→ **WORK INSTRUCTION**
Out of the data below, copy every line with the string "Window".

DATA RECORDS START

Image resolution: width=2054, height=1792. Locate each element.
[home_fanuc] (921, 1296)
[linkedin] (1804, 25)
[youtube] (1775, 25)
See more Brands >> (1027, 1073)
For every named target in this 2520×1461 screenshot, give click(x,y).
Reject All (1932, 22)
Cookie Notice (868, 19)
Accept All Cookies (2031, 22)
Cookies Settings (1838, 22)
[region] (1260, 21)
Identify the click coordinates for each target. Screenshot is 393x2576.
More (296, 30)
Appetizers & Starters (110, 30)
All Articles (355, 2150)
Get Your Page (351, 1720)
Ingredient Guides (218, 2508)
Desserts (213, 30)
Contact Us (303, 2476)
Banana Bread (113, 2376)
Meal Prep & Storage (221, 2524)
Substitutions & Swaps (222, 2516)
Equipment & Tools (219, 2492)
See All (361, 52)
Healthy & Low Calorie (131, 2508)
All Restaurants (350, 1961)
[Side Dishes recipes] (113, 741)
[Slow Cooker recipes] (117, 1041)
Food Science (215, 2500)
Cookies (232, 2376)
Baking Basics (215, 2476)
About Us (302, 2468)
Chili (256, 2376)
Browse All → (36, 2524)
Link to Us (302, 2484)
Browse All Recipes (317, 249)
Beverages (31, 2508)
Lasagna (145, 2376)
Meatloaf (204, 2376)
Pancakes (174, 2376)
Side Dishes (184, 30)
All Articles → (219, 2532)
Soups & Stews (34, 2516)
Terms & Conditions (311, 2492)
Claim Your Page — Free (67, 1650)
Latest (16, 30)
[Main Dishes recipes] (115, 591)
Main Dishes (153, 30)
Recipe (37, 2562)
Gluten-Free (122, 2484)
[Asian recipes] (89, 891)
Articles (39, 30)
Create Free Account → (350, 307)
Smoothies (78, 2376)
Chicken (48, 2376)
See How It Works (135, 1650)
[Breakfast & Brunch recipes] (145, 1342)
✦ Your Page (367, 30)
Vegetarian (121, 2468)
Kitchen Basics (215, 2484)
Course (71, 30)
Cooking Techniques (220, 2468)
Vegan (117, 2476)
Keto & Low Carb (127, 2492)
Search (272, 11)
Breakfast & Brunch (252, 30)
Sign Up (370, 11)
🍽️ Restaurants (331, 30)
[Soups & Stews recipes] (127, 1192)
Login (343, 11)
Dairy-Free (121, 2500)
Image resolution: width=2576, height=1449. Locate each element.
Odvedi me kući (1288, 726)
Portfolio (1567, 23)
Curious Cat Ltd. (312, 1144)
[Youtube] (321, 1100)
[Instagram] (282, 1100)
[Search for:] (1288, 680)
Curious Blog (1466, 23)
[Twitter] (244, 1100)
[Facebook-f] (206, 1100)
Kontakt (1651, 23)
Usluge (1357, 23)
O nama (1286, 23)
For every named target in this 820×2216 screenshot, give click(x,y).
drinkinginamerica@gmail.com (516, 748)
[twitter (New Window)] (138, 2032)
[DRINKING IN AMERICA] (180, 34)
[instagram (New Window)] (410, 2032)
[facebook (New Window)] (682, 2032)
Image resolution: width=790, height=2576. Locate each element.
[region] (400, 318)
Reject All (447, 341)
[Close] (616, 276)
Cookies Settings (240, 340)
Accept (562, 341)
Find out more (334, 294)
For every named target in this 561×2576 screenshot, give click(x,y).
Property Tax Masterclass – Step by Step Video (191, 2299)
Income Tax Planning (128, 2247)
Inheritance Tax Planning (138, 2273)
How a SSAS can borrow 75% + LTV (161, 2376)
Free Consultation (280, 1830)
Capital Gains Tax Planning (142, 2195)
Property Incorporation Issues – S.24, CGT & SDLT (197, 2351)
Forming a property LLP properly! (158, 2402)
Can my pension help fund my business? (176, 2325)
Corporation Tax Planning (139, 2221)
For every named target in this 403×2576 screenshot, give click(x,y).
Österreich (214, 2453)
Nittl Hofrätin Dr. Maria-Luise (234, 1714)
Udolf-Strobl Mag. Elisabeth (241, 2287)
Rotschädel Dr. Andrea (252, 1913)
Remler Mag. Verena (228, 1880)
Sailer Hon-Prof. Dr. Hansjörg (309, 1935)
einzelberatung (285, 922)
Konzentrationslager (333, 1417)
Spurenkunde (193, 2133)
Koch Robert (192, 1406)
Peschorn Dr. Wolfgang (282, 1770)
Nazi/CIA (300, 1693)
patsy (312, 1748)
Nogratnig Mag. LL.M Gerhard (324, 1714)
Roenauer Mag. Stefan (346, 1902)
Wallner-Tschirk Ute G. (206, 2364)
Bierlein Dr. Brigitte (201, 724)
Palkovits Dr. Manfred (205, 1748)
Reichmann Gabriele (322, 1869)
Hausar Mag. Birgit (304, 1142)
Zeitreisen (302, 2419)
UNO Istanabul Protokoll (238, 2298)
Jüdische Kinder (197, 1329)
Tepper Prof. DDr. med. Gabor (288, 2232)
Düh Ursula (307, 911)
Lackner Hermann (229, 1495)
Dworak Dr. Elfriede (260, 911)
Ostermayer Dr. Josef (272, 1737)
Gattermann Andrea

DATA RECORDS END

→ **OUTPUT FOR THIS EXERCISE**
[twitter (New Window)] (138, 2032)
[instagram (New Window)] (410, 2032)
[facebook (New Window)] (682, 2032)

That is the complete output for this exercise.